Rewrite the entries below as a numbered list with one line per item, skipping any blank lines and omitting the pictures.

Dataset content
● ● ● ● ● ● ●
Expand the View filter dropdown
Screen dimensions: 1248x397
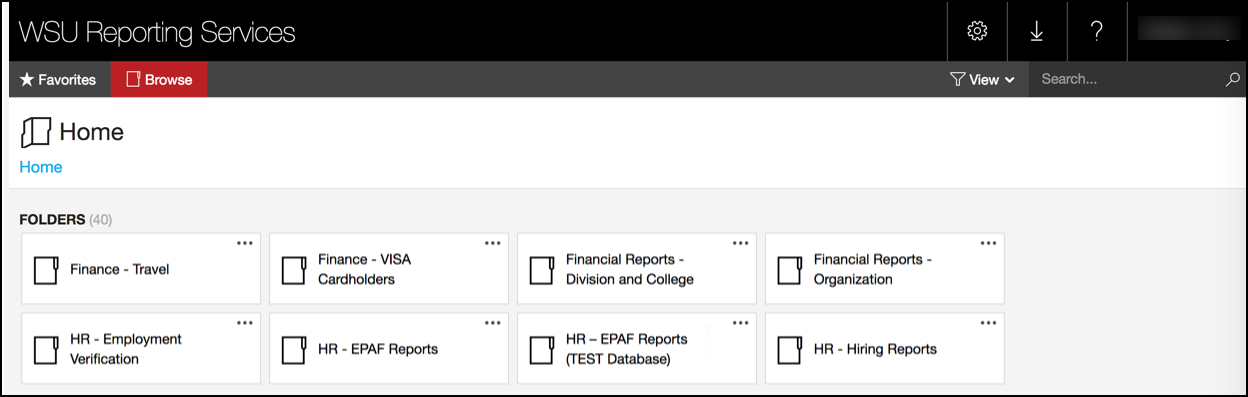click(982, 79)
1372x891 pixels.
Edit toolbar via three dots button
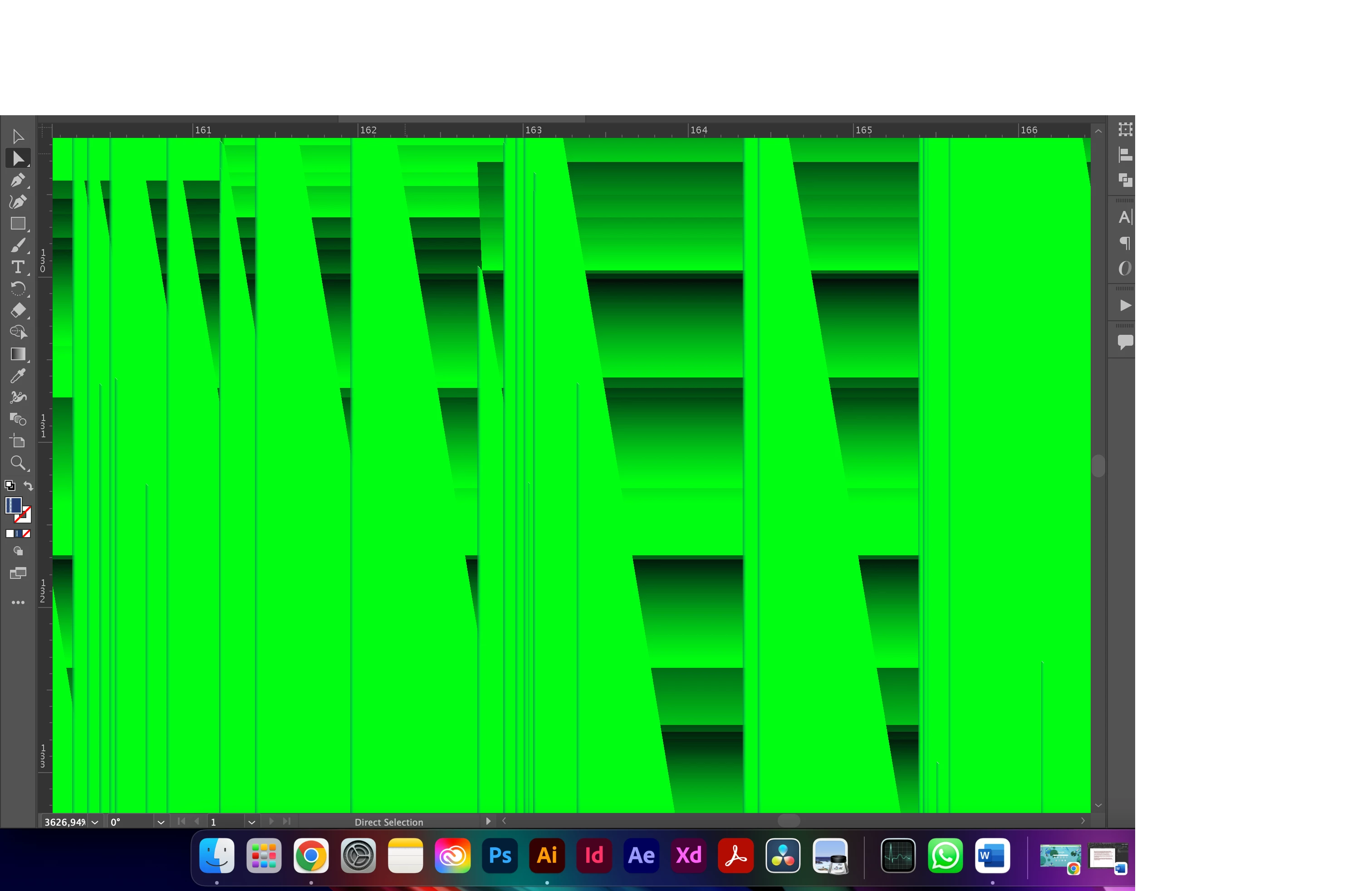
● ● ● ● ● ● ●
The output
1. Expand the View filter dropdown
2. Screen dimensions: 1248x397
3. click(982, 79)
4. 1372x891 pixels.
5. Edit toolbar via three dots button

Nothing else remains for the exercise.